Pendant la grossesse

 

Les troubles psychiques sont moins fréquents pendant la grossesse que le post-partum.

Identification des facteurs de risques

En tant que médecin généraliste, il est important d’identifier les facteurs de risques de vulnérabilité psychique tout au long de la grossesse et du post-partum.

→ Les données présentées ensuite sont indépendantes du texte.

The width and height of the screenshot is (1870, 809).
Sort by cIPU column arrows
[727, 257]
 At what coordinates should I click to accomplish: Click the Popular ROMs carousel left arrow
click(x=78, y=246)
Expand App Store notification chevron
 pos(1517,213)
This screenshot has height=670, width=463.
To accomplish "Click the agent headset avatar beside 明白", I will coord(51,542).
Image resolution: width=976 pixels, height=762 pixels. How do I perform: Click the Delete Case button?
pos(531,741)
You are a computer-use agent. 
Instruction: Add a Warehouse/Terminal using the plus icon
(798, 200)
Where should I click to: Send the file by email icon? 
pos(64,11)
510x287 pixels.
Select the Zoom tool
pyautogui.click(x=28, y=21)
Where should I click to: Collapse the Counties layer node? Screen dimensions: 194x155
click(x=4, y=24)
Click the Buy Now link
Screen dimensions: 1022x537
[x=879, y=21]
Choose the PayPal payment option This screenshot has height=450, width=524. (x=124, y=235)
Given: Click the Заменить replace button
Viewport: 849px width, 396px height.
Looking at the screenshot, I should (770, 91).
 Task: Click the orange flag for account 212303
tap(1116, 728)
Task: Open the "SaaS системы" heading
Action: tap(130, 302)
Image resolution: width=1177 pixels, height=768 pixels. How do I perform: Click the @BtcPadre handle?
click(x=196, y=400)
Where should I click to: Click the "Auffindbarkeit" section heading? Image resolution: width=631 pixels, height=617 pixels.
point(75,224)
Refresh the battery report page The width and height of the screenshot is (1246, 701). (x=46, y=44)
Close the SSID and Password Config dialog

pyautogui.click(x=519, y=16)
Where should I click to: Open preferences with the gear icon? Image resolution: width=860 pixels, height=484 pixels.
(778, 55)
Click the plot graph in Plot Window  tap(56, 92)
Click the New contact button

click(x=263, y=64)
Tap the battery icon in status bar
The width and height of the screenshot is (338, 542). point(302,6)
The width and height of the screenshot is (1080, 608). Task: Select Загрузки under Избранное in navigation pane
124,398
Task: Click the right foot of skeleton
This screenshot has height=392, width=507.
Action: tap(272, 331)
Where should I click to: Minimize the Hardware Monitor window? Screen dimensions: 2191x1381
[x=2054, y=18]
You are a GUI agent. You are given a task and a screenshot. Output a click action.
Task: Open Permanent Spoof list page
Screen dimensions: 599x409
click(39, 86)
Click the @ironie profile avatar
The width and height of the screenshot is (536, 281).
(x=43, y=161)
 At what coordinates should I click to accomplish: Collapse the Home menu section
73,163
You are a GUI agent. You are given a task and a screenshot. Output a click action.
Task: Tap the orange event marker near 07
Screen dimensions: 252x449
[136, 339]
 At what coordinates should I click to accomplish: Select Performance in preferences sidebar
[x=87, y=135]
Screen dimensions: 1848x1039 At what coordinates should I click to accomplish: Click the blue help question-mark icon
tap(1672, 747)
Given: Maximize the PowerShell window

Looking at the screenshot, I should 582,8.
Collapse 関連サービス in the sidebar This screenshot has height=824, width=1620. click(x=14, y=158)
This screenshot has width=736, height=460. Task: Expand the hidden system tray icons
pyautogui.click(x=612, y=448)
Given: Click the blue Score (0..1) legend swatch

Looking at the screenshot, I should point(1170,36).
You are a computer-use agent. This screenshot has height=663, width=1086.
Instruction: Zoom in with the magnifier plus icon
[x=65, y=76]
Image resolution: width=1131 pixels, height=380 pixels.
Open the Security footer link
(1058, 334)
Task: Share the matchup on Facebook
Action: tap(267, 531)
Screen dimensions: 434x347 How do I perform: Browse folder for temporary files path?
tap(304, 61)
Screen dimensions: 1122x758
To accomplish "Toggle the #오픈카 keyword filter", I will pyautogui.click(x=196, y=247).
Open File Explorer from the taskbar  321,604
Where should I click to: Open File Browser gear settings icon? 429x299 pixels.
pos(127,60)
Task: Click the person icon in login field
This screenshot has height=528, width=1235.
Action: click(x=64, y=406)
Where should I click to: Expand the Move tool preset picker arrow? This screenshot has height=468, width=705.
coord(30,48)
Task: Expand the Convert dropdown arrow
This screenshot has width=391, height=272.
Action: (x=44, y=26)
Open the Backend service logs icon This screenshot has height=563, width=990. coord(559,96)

On recherchera :

En début de grossesse :

    • Des antécédents psychiatriques personnels ou familiaux.
    • Des antécédents à risque pour le fœtus ou la grossesse (maladie héréditaire, diabète, HTA, etc.).
    • Des antécédents obstétricaux pathologiques : Mort fœtale in utero, malformations fœtales, IMG, enfant de petits poids, enfants hospitalisés longtemps, enfants porteurs d’un handicap.
    • Une situation familiale compliquée : Séparation de la famille, un parent isolé (exemple : mère célibataire), une fragilité de l’identité et des facteurs culturels différents (langue, représentations culturelles et rituels différents autour de la maternité), une situation de conflit conjugal, un deuil périnatal d’un proche.
    • Des antécédents de carences affectives, de maltraitance, d’abus sexuels pendant l’enfance, ou une enfance émaillée d’événements douloureux.
    • Si la grossesse est illégitime, non désirée, non suivie.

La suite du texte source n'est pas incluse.